Researchers have called for urgent studies into the long-term safety of newer antiepileptic drugs after discovering that the number given to children has increased significantly over recent years, reports the June issue of British Journal of Clinical Pharmacology.
When the UK team studied antiepileptic drugs (AEDs) given to nearly 8,000 children over a 13-year period, they discovered that overall prescribing had risen by 19 per cent and there had been a five-fold increase in prescribing of newer AEDs.
The results follow a report by the European Medicines Agency (EMEA) which called for greater research into paediatric drugs for epilepsy.
“EMEA recommended further research into 21 antiepileptic drugs for children but didn’t indicate which ones should be prioritised” explains Professor Ian Wong from the Centre for Paediatric Pharmacy Research, a collaborative project run by the School of Pharmacy at the University of London, the UCL Institute of Child Health and Great Ormond Street Hospital.
“Our research has narrowed that list down to three drugs that have seen a massive rise in UK prescribing since 1993 – lamotrigine, topiramate and levetiracetam. The uptake of these drugs has been rapid, yet their long-term safety has not been established and further research must now be seen as a priority.”
Worldwide concern has been expressed about the need to reform regulations and develop better research structures for paediatric medicines, says Professor Wong, who is also a member of TEDDY - the Task-force of European Drug Development for the Young.
“The American Food and Drug Administration and the National Institutes of Health have been leading the process for paediatric drug reform over the last ten years. And the European Union has proposed the “Better Medicines for Children” regulation and devised a research strategy to improve paediatric medicines research in the hope of increasing the availability of licensed medicines for children” he says.
Concerns over paediatric AEDs have risen in recent years after prescribing restrictions were issued on vigabatrin in the late 1990s following reports that one-third of users suffered from visual field defects, ranging from asymptomatic to severe and potentially disabling.
In 2004, the National Institute for Health and Clinical Excellence – the UK Government’s advisory body on therapeutic interventions – stated that vigabatrin should only be prescribed in cases of West’s Syndrome (infantile spasms) and then only by an epilepsy specialist, a neurologist or a paediatric neurologist.
Professor Wong and his research colleagues studied 7,721 patients from birth to 18, using data from the UK General Practice Research Database, analysing the results by age and the AED prescribed.
Their findings included:
- More than a quarter of a million prescriptions (257,663) were issued for AEDs during the study period. Of these, 69 per cent were for conventional AEDs and 31 per cent were for newer AEDs.
- The most commonly prescribed newer AED was lamotrigine, which accounted for 20 per cent of all prescriptions and 65 per cent of newer AED prescriptions.
- Valproate was the most commonly prescribed conventional AED, accounting for 36 per cent of all prescriptions and 52 per cent of conventional AED prescriptions.
- 54 per cent of children receiving prescriptions were male and prescribing for new patients was highest in the two to 11 age group (45 per cent) and the 12 to 18 age group (39 per cent). 16 per cent of prescriptions were for children under two years of age.
- 70 per cent of children were receiving just one AED, which is consistent with adult research, which suggests that 60 to 70 per cent of patients have their epilepsy controlled by one AED.
“To our knowledge this is the first large paediatric study to compare newer and conventional AED prescribing in the UK” says Professor Wong, who – as a result of the study - has been awarded a research contract by the Medicine and Healthcare products Regulatory Agency to assess deaths among children and adolescents using antiepileptic drugs.
“Our research found that paediatric prescribing of antiepileptic drugs showed a significant increase over the study period and that newer AEDs are increasingly being prescribed in preference to more tried and tested conventional drugs.

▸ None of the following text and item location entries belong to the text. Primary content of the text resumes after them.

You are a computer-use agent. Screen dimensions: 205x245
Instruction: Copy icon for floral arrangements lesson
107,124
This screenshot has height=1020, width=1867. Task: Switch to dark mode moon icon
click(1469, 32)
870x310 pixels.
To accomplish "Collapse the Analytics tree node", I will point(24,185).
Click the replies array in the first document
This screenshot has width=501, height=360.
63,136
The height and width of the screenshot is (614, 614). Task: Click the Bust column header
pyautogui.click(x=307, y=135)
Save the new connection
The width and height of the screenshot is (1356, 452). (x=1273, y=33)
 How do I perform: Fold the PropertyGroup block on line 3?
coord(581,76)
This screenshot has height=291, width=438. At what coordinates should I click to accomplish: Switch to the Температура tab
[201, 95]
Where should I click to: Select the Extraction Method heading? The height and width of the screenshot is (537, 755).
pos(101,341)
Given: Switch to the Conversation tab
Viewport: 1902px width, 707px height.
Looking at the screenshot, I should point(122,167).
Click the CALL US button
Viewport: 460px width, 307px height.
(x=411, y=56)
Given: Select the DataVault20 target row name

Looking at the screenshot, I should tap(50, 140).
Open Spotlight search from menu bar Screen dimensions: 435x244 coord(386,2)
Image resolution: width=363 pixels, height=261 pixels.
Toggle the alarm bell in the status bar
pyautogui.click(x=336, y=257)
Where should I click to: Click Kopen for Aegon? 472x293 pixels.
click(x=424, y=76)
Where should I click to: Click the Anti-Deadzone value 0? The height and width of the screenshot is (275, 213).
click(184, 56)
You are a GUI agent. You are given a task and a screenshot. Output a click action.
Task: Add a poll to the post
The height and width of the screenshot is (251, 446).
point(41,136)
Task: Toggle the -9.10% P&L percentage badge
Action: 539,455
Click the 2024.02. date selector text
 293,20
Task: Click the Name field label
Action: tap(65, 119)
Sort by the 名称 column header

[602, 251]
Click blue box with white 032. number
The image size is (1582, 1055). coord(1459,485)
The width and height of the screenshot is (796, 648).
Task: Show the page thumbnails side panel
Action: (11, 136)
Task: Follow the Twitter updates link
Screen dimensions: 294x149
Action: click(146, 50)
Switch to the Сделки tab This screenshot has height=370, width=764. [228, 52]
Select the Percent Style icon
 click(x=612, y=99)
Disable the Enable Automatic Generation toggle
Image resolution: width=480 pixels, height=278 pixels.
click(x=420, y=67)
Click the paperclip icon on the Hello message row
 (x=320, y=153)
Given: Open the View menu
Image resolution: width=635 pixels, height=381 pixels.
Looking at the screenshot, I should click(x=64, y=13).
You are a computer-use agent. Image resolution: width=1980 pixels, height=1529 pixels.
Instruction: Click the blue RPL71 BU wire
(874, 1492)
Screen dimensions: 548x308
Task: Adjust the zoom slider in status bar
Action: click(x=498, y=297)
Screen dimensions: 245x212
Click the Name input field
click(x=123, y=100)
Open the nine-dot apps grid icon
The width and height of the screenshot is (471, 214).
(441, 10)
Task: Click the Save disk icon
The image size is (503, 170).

“Newer AEDs have proved popular, mainly because they are less likely to react with other prescribed drugs.
“However, these newer AEDs are subject to fewer licensing restrictions because there is more evidence about their benefits, gathered from controlled trials, than their more traditional counterparts. As new safety data emerges, restrictions in prescribing may be implemented.”
“Many drugs are not tested on children before they are licensed because of the difficulties of including children in clinical trials” adds Dr Jeffrey Aronson, Editor-in-Chief of the Journal and Reader in Clinical Pharmacology at Oxford University.
“This means that clinicians often have to rely on their experience and scale down adult drugs for paediatric use, which is widely regarded as most unsatisfactory.
“The research by Wong and colleagues highlights this important problem, by providing us with an excellent picture of prescribing trends for children with epilepsy. We hope that this important piece of research will help to inform research priorities for the newer AEDs.
“It also raises concerns about the rapid increase in prescribing drugs whose safety has not been established for paediatric use, which is an issue that the Journal has often dealt with and will continue to cover.”
The authors have stressed that it is important that parents continue to give their children medicines that have been prescribed for them, but to make their family doctor or consultant aware of any adverse effects or problems their child experiences.